Benjamin proponía que toda crítica de la violencia debía examinar la relación entre derecho y justicia. Si la violencia es un medio, la pregunta ética es si sirve a fines justos. Pero el problema de fondo es que el propio sistema decide cuáles fines son justos, convirtiendo la violencia en herramienta de reproducción de su orden. En el Ecuador actual, la violencia del Estado ha dejado de ser un recurso excepcional para proteger el derecho y se ha vuelto un medio para vaciarlo de contenido.
Así, el plan de Noboa es claro a pesar de su disfraz: desmantelar lo que queda de Estado social, abrir de par en par las puertas a la privatización, subordinar la economía a los intereses del capital transnacional. Para eso necesita un clima de disciplinamiento y miedo que paralice a la sociedad. Por eso la persecución no es colateral: es condición de posibilidad del proyecto.
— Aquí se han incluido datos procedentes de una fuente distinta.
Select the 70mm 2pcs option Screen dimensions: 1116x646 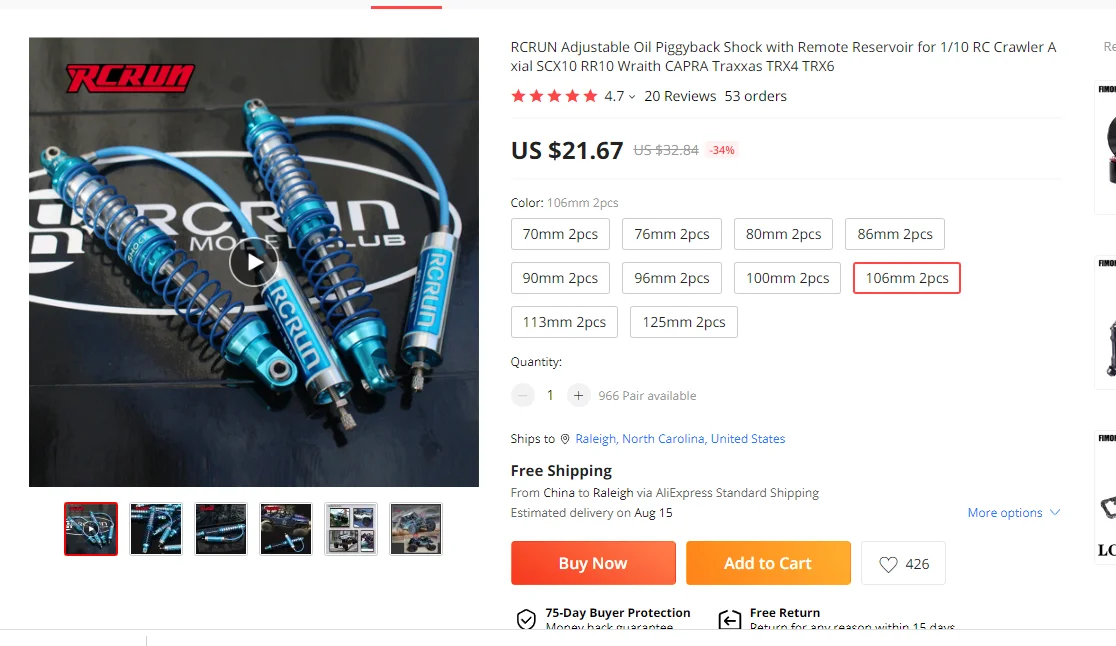[x=560, y=234]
Y por eso el silencio de las fuerzas democráticas es doblemente grave: porque no sólo deja pasar la injusticia, sino que allana el camino al neoliberalismo.
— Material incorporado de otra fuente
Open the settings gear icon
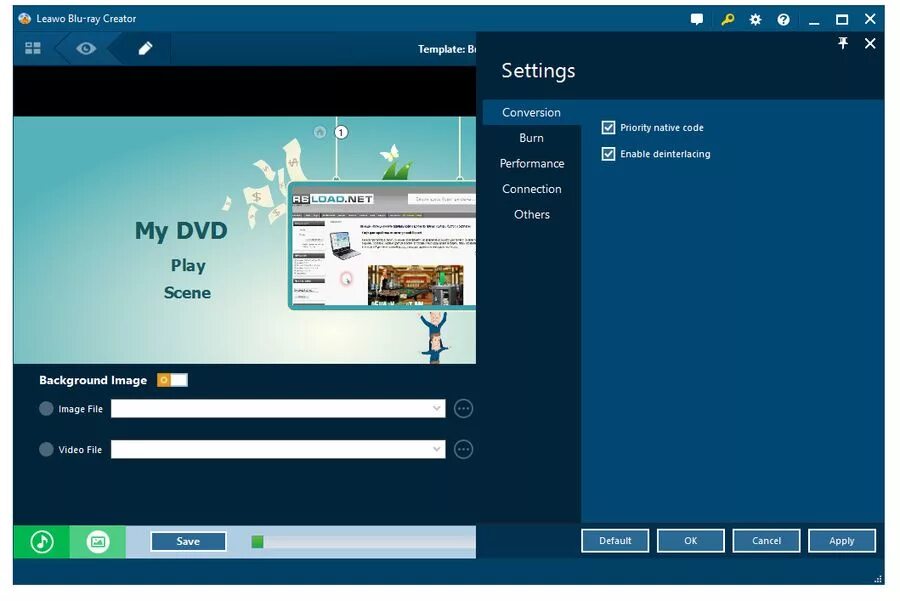This screenshot has width=900, height=601. click(x=755, y=18)
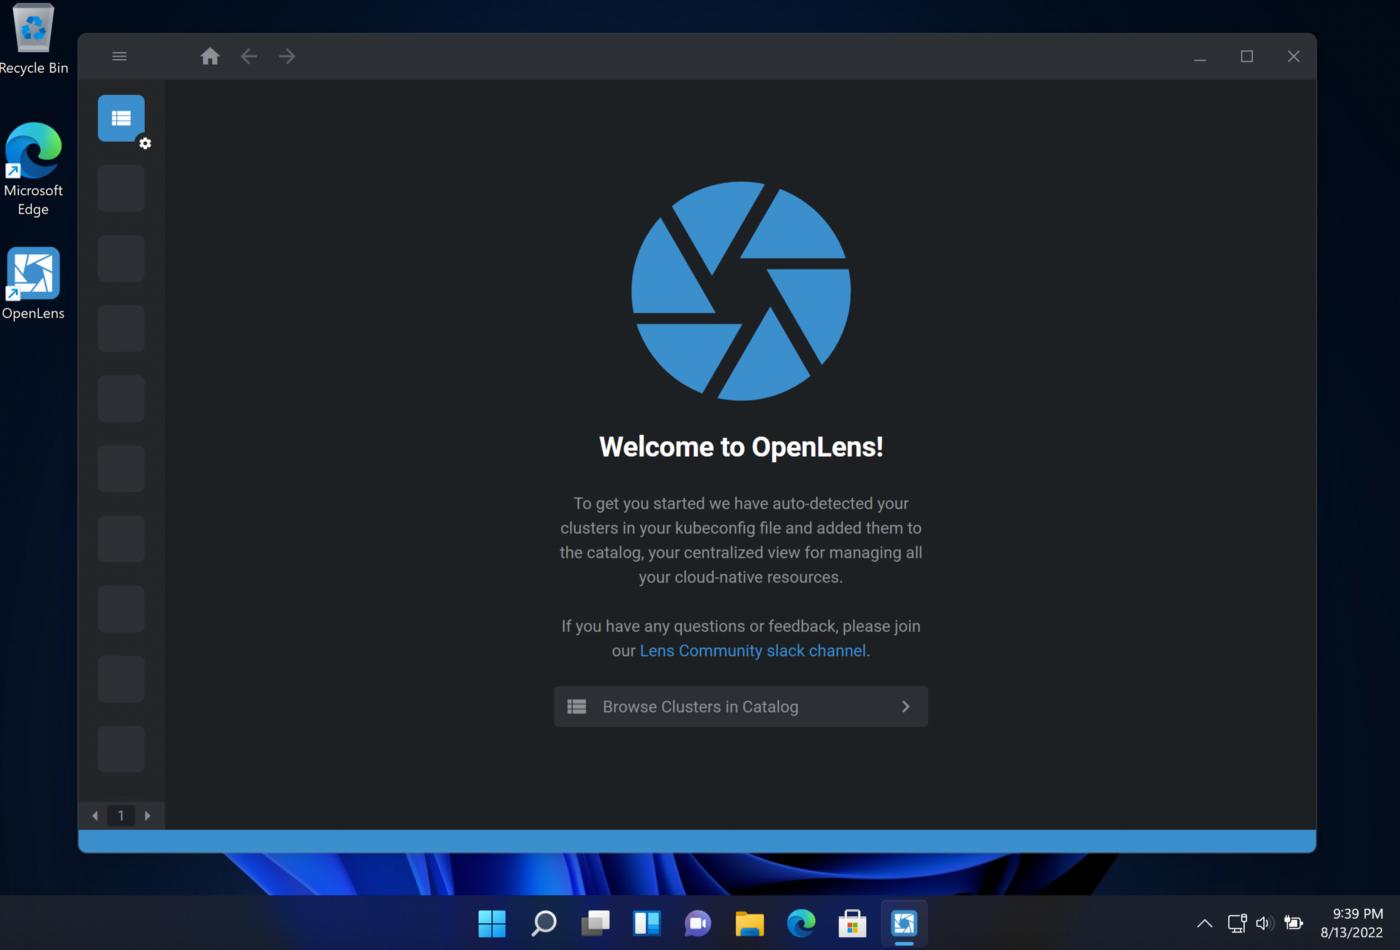Open the volume control in tray
This screenshot has height=950, width=1400.
(x=1264, y=923)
La respuesta no puede limitarse a la indignación. Es urgente construir plataformas de defensa de los derechos humanos y de las garantías constitucionales que sirvan como escudo colectivo frente a la represión. Estas plataformas deben documentar cada atropello, brindar acompañamiento jurídico, visibilizar las violaciones de derechos y denunciar internacionalmente el autoritarismo en curso. Pero, sobre todo, deben tejer comunidad: articular sindicatos, colectivos barriales, movimientos indígenas, partidos de izquierda y organizaciones progresistas en un frente común. La solidaridad de clase exige superar las rencillas y sectarismos que nos fragmentan y asumir que la defensa de cada militante perseguido es también la defensa de nuestra propia posibilidad de existir políticamente.
La claridad de análisis no debe paralizarnos: debe impulsarnos a actuar. Cada allanamiento, cada detención, cada campaña de difamación es también una invitación a reorganizar fuerzas, a recuperar la calle, a disputar el sentido común y construir unidad de acción y programa de unidad. Si el poder nos quiere aislados, nuestra respuesta debe ser reconstruir el nosotros. Ante la estrategia del miedo nuestra respuesta debe ser la palabra colectiva y la movilización consciente.
La historia no nos juzgará por la gravedad de los atropellos que sufrimos, sino por la capacidad de resistencia que construyamos. En un país donde el estado de excepción se ha vuelto regla, la única normalidad posible es la resistencia. Porque si seguimos callando, llegará el día en que toquen nuestra puerta y, para entonces, como advirtió Niemöller, quizás ya no quede nadie que pueda hablar en nuestro nombre.